Edelweiss - Fotolia

HashiCorp Nomad 1.0 expands monitoring polish, autoscaling

HashiCorp Nomad has been used in production before its 1.0 release, but its rapid development this year makes it applicable to a wider variety of uses.

After five years of development that included a bevy of updates in 2020, HashiCorp Nomad reached 1.0 status this week.

HashiCorp Nomad is a resource scheduler that manages the deployment of applications on IT infrastructure. It's similar to container schedulers such as Kubernetes, but it can manage applications across a variety of compute types that also include virtual machines and bare-metal servers.

Production use of HashiCorp products is common before they reach version 1.0, as the company's philosophy on promoting products to 1.0 differs from most tech vendors. HashiCorp products typically don't reach that designation until the company anticipates no further breaking changes will be made to the code, and the process tends to take much longer.

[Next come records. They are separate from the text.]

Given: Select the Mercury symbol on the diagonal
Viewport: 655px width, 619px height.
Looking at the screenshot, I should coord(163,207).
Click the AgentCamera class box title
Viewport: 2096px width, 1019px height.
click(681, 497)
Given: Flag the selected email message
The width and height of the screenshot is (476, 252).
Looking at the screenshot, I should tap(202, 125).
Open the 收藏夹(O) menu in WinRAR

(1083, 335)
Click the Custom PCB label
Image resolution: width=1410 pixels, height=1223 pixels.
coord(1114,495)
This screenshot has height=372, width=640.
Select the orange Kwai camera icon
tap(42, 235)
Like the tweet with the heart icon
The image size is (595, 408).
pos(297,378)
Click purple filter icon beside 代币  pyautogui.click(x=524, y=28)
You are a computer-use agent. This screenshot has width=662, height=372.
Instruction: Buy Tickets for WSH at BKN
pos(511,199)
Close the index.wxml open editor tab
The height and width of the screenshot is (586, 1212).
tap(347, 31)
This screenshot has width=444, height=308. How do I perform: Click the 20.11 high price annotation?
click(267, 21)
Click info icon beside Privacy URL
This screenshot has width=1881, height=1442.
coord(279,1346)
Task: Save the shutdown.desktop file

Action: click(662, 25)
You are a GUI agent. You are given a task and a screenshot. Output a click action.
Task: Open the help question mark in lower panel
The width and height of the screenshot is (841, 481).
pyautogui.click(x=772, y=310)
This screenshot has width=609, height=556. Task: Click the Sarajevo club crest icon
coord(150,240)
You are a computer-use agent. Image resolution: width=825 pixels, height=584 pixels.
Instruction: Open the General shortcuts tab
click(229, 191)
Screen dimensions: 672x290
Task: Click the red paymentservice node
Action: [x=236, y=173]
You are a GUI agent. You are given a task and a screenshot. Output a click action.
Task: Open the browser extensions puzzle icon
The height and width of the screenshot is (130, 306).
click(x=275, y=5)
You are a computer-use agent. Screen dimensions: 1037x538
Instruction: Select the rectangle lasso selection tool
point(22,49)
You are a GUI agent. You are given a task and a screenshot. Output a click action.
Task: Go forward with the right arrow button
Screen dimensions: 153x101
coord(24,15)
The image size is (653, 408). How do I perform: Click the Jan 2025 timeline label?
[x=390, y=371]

Prior versions of Nomad, including the 0.11 and 0.12 releases from earlier this year, were already in production at scale in enterprises such as iJet, Trivago, Roblox, Cloudflare and Pandora, according to HashiCorp officials.

However, this year's updates, especially monitoring refinements and the broadened autoscaling support released with version 0.12 in June, addressed features that Nomad users had been awaiting.

"Service and cluster autoscaling ... and observability improvements ... will provide a lot more information about the services that are running on the cluster on Nomad, which is huge," said John Spencer, senior site reliability engineer at Bowery Farming, an indoor produce farming company in New York that has centralized automation for its facilities using Nomad and Consul service discovery.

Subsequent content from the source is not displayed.